■ **PROBLEM REQUIREMENTS**: Count the lines in the entries below that contain the word "height". Reply with the number alone.

+++++

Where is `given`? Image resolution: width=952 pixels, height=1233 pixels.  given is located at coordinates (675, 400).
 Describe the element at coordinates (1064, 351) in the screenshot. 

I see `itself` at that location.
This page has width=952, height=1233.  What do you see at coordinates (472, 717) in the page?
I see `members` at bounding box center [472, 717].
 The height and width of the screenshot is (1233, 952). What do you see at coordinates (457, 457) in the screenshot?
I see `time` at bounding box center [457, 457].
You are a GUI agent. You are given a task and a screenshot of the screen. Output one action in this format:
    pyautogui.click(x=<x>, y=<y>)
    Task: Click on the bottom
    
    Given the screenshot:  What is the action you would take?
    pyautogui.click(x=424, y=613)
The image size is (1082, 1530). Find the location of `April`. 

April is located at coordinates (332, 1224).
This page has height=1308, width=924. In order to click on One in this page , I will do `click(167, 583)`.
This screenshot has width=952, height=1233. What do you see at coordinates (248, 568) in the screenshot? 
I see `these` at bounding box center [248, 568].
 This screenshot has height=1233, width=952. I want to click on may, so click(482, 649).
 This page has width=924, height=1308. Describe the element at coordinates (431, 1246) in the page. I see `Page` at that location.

+++++

■ **REPLY TO THE EXERCISE**: 7